§ **Prompt**
Under this line are the records; write out word for word the part that begins at the line containing "For every named target in this 214×2576" and ends at the line containing "Personnaliser (119, 1320)", and no more.
***** Information supplied
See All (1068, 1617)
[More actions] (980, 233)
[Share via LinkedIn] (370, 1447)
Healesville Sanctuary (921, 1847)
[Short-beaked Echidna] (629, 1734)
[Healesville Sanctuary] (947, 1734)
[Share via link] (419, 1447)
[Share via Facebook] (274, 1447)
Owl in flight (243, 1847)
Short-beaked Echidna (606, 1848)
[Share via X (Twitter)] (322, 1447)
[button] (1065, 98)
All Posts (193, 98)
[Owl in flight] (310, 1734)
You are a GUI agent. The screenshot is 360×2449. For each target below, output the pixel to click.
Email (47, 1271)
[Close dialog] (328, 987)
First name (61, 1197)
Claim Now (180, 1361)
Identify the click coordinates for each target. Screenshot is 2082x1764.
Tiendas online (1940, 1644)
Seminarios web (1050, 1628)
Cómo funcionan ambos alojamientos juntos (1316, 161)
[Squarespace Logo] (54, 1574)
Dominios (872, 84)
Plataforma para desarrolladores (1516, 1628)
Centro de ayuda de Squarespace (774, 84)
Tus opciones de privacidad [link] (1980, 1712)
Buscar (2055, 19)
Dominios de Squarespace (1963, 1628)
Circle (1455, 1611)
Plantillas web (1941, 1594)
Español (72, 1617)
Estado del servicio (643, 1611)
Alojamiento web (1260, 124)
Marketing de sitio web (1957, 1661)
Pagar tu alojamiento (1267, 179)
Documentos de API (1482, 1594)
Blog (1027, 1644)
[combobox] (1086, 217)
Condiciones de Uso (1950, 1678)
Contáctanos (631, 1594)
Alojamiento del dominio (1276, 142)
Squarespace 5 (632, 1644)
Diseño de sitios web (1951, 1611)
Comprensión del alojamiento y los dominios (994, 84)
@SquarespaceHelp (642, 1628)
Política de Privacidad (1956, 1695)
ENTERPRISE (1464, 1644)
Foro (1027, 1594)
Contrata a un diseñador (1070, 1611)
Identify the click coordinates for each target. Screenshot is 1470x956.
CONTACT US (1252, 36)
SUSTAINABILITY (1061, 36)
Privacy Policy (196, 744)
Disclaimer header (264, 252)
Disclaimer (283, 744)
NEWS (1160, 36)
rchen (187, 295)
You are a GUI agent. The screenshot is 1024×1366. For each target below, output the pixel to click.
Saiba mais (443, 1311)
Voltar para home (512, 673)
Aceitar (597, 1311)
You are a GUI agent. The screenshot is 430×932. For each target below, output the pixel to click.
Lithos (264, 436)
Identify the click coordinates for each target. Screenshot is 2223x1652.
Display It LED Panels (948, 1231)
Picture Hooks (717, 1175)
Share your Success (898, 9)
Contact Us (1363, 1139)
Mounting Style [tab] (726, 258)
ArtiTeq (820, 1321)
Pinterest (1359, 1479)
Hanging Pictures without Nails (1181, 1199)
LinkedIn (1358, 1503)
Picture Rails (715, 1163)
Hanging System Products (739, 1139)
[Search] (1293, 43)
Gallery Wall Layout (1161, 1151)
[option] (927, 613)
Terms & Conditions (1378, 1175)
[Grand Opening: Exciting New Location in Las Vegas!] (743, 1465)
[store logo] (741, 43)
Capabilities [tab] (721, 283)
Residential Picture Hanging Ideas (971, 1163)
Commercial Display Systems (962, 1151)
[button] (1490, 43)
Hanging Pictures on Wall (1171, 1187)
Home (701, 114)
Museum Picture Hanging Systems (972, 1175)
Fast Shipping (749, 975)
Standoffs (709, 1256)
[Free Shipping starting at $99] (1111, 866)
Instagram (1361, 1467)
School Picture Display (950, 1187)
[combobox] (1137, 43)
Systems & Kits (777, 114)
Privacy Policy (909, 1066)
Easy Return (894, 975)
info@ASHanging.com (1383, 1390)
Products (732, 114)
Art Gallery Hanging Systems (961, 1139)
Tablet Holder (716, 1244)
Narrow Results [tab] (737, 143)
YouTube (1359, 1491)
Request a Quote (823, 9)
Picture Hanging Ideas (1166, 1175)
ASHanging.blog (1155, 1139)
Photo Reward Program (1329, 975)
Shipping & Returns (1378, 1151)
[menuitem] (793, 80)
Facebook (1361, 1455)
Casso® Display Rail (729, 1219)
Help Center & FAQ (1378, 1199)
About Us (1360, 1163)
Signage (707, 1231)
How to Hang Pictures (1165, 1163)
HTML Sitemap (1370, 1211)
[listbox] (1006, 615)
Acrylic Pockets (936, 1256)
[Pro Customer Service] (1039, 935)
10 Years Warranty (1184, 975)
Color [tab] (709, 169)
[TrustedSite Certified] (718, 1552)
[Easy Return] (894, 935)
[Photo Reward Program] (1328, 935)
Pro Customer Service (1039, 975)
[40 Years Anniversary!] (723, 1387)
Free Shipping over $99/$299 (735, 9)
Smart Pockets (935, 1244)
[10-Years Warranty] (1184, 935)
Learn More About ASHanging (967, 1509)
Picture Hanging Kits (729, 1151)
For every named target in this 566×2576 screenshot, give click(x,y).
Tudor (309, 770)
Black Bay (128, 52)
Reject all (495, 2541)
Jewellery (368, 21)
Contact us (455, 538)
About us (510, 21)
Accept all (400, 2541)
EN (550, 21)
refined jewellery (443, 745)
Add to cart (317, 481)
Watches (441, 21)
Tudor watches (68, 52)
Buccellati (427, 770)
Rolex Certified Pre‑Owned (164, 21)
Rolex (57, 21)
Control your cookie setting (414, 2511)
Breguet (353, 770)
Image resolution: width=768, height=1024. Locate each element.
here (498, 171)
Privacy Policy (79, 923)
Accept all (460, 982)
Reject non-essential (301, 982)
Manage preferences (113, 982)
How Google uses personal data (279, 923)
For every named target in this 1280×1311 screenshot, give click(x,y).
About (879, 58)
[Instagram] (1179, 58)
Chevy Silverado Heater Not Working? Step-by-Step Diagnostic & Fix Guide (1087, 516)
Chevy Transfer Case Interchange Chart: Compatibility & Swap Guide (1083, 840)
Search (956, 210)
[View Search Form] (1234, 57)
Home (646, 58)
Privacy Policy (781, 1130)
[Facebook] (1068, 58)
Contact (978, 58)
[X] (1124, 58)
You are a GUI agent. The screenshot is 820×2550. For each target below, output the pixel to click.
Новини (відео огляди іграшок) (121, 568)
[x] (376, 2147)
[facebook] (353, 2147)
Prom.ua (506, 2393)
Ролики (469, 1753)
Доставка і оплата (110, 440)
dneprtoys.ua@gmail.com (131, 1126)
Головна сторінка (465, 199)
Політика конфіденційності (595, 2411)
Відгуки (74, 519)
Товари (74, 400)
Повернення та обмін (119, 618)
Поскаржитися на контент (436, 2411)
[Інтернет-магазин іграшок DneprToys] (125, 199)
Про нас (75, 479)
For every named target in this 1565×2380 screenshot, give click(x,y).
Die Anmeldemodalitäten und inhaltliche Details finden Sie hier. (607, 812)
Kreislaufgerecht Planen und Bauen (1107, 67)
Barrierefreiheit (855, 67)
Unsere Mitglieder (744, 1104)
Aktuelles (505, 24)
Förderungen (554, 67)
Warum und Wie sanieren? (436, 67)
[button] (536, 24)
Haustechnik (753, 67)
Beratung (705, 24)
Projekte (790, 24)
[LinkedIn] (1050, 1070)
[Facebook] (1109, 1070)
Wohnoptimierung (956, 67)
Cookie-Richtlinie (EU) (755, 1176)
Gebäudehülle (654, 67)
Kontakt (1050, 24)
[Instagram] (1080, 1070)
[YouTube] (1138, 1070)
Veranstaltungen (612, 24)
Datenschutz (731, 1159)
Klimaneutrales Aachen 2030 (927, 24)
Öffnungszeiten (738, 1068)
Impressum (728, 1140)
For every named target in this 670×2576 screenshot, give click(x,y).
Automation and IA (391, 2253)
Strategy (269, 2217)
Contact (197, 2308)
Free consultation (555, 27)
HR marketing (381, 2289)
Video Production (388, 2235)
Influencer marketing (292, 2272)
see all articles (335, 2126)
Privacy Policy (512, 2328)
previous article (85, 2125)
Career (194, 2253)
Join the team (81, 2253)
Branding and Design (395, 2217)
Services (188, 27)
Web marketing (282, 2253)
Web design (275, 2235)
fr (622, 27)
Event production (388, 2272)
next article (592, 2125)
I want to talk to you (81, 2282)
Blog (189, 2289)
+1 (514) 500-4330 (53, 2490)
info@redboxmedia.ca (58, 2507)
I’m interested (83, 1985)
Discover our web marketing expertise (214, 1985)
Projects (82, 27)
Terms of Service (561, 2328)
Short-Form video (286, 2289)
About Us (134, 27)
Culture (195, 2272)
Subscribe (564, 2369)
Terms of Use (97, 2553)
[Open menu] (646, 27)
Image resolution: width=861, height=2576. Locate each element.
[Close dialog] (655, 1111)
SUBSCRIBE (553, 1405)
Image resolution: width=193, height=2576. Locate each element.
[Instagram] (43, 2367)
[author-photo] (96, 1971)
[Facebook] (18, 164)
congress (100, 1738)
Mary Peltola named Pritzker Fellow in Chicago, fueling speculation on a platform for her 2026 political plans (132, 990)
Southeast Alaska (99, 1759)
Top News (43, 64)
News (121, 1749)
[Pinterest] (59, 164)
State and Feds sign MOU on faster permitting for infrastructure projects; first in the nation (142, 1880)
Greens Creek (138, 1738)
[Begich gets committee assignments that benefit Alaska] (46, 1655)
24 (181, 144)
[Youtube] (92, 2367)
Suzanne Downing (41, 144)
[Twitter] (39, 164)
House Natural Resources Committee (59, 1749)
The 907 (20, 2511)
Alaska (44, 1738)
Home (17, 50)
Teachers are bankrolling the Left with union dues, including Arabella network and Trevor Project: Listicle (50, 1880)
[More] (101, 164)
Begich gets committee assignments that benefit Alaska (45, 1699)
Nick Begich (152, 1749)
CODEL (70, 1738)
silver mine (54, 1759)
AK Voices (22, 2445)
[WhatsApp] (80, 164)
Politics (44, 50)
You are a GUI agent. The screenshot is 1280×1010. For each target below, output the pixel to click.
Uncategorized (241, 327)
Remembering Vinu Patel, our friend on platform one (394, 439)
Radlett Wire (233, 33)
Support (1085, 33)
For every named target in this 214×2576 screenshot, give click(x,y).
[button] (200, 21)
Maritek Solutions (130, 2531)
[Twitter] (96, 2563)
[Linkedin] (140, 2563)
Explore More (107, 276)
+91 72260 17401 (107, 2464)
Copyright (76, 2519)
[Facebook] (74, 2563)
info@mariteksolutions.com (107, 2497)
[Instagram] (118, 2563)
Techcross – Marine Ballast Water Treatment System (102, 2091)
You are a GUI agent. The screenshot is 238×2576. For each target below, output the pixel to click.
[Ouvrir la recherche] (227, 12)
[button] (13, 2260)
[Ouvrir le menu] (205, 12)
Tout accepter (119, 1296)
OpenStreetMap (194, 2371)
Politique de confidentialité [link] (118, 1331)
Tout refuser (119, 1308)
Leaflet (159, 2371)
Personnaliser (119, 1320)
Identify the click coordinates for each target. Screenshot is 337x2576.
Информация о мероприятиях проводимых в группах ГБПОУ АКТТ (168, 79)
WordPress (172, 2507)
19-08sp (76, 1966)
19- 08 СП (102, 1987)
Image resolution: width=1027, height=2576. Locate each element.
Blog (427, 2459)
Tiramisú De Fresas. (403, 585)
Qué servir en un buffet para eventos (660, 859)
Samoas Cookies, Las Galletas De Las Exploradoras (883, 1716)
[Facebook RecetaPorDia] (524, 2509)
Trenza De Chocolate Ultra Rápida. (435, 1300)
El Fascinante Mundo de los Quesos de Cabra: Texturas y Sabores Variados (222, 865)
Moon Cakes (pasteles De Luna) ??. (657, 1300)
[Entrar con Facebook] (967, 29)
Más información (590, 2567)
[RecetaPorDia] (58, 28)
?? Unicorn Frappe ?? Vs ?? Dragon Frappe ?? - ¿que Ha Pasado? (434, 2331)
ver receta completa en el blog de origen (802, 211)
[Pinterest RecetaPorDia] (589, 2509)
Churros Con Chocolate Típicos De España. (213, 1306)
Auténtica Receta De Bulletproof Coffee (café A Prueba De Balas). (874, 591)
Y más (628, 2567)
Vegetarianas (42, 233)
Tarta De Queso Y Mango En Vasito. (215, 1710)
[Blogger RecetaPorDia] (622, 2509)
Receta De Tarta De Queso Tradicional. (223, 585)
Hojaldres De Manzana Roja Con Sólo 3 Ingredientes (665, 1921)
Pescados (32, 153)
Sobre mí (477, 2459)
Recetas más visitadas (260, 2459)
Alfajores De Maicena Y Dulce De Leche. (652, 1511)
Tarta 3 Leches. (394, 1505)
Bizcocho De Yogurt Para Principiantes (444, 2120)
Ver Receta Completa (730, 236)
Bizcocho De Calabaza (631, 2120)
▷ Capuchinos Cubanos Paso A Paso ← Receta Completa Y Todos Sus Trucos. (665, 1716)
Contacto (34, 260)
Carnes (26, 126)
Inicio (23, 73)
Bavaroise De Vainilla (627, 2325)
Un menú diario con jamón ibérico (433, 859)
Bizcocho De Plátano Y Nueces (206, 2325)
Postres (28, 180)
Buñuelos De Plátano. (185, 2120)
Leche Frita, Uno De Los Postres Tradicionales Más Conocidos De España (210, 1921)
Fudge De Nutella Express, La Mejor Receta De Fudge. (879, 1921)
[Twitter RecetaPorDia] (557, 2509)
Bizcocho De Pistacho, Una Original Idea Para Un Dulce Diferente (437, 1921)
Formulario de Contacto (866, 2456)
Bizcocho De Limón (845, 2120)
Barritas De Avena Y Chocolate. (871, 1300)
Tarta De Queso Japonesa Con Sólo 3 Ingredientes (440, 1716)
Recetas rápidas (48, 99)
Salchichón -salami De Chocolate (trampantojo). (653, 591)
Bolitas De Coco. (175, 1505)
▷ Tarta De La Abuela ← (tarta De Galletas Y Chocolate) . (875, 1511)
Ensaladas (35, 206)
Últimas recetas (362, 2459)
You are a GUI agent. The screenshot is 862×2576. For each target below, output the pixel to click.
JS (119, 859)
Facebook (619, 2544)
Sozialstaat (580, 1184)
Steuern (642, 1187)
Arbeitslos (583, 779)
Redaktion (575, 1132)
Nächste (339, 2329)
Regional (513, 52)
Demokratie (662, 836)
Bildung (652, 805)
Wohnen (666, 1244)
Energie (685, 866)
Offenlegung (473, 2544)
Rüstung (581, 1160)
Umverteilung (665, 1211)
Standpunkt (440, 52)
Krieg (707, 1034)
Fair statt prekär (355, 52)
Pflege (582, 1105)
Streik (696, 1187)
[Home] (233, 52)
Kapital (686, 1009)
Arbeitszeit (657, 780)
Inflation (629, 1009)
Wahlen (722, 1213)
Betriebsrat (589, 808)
**********
§ **Solution to the exercise**
For every named target in this 214×2576 screenshot, give click(x,y).
[button] (200, 21)
Maritek Solutions (130, 2531)
[Twitter] (96, 2563)
[Linkedin] (140, 2563)
Explore More (107, 276)
+91 72260 17401 (107, 2464)
Copyright (76, 2519)
[Facebook] (74, 2563)
info@mariteksolutions.com (107, 2497)
[Instagram] (118, 2563)
Techcross – Marine Ballast Water Treatment System (102, 2091)
You are a GUI agent. The screenshot is 238×2576. For each target below, output the pixel to click.
[Ouvrir la recherche] (227, 12)
[button] (13, 2260)
[Ouvrir le menu] (205, 12)
Tout accepter (119, 1296)
OpenStreetMap (194, 2371)
Politique de confidentialité [link] (118, 1331)
Tout refuser (119, 1308)
Leaflet (159, 2371)
Personnaliser (119, 1320)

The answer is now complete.